TASK GOAL: Which lines of the entries hold the string "Bikin"? Copy each one.

PROVIDED MATERIAL:

•••••

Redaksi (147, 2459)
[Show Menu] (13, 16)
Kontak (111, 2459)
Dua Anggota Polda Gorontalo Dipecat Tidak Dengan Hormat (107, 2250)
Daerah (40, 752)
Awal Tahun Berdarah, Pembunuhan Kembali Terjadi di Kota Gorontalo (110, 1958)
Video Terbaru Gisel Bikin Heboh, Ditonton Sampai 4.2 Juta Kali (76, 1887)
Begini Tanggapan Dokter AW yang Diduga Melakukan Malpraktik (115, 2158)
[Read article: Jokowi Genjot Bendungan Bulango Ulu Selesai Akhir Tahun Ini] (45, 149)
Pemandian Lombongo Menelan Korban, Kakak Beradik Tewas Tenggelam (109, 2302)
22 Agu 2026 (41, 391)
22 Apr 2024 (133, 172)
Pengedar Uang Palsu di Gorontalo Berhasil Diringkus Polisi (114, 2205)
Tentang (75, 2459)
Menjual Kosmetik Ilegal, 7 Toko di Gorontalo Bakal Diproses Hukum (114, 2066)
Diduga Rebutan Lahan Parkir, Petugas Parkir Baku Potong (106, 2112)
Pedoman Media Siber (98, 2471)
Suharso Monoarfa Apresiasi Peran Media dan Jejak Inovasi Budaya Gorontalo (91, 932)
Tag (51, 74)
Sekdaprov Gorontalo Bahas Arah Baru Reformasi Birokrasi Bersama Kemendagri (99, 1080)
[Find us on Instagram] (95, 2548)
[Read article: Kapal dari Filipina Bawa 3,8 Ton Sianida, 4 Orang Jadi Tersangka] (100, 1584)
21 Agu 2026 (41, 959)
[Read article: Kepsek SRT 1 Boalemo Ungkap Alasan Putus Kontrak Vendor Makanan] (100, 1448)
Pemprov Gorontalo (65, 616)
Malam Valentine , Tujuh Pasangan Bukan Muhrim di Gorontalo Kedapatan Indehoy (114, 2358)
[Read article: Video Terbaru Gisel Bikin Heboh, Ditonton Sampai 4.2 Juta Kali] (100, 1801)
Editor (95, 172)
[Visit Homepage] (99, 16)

•••••

PROBLEM SOLUTION:
Video Terbaru Gisel Bikin Heboh, Ditonton Sampai 4.2 Juta Kali (76, 1887)
[Read article: Video Terbaru Gisel Bikin Heboh, Ditonton Sampai 4.2 Juta Kali] (100, 1801)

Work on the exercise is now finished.